II - L'avantage occulte au profit du dirigeant d'entreprise, une double peine fiscale

Le Conseil d'Etat l'indique expressément dans son considérant de principe, l'absence de mention des avantages en nature dans le relevé des frais généraux entraîne la qualification de ces derniers d'avantages occultes (CGI, at. 111 c). Cette qualification est grave. En effet, elle entraîne une double peine fiscale : d'une part, la société n'est plus autorisée à déduire de son résultat fiscal la valeur des avantages en nature. De son côté, le dirigeant, bénéficiaire de ces avantages, est imposé sur leur valeur dans le cadre de sa déclaration d'impôt sur le revenu. Il est à noter qu'en principe, face à des avantages occultes, l'administration doit demander à la société de lui indiquer le nom de leurs bénéficiaires (CGI, art. 117 N° Lexbase : L1784HNE). Si elle ne le fait pas, il est présumé que c'est le dirigeant qui les a appréhendés, et la société supporte une amende égale à 100 % des sommes versées ou distribuées, ramenée à 75 % si les sommes ont été incluses dans le résultat imposable de la société (CGI, art. 1759 N° Lexbase : L1751HN8).

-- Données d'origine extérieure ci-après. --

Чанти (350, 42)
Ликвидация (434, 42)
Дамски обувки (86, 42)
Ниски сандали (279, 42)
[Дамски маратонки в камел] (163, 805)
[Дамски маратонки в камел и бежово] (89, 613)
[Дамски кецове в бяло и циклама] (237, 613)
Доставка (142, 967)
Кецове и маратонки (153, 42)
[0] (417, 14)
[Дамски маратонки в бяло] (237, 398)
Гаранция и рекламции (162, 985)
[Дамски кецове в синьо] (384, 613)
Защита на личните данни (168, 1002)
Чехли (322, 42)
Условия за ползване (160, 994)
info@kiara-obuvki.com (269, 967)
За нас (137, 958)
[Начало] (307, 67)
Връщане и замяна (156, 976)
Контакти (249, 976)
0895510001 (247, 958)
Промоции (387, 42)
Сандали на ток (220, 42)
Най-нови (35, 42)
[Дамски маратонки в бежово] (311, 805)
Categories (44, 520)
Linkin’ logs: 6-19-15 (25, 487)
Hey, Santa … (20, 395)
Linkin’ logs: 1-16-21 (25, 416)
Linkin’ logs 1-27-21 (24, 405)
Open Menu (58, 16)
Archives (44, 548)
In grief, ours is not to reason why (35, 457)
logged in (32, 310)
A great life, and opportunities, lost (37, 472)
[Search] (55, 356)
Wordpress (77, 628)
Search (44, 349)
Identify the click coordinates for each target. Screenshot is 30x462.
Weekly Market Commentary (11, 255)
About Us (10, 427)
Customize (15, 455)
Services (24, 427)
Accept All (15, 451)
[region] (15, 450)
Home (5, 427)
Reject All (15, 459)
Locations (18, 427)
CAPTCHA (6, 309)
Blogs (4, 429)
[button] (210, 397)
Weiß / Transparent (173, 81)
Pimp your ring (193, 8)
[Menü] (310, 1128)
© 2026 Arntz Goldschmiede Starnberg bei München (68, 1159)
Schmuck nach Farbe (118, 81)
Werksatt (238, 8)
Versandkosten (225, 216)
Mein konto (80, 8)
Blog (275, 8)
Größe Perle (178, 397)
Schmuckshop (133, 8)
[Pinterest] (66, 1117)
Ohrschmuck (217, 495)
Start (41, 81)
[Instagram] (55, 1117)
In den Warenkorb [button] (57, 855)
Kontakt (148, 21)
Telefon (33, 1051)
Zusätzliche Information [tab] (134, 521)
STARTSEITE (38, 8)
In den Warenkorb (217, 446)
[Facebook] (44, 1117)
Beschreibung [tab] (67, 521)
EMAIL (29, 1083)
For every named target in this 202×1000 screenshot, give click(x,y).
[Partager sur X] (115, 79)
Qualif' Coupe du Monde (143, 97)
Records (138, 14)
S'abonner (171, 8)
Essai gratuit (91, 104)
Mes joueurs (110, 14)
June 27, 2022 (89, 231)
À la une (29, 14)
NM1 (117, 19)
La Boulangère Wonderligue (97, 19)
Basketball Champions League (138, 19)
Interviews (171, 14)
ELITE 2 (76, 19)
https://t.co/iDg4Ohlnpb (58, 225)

Dans l'espèce de l'arrêt commenté, l'administration sait déjà que les avantages ont bénéficié au dirigeant, il n'y a donc pas lieu de faire application ni de l'article 117, ni de l'article 1759.

Le montant équivalent à la valeur réelle des avantages en nature consentis au dirigeant est donc imposé à l'impôt sur le revenu dû par le dirigeant d'entreprise. Ceci ne correspond pas vraiment à une "peine", puisque de toute façon, ces avantages entrent, lorsqu'ils sont correctement comptabilisés, dans l'assiette de l'IR du dirigeant. En effet, l'article 82 du CGI (N° Lexbase : L1172ITL) prévoit que la rémunération des dirigeants prend en compte tous les avantages en nature ou en argent. Les avantages en nature suivent le régime fiscal de la rémunération principale, ils sont donc imposables soit au titre des traitements et salaires, soit au titre de l'article 62 du CGI (N° Lexbase : L2354IBS) qui concerne, notamment, les gérants de SARL majoritaires, et qui prévoit que ces traitements entrent dans l'assiette de l'IR du gérant s'ils ont été déduits du résultat imposable de la société. Le Conseil d'Etat a eu l'occasion de reprendre ces principes dans un arrêt ancien, datant du 11 mai 1984 (CE 7° et 9° s-s-r., n° 47658, inédit au recueil Lebon N° Lexbase : A6989ALG), par lequel il décide que l'avantage en nature est qualifié de supplément de salaire et imposé au nom du dirigeant comme tel même s'il est réintégré dans les résultats imposables de la société en tant que rémunération occulte.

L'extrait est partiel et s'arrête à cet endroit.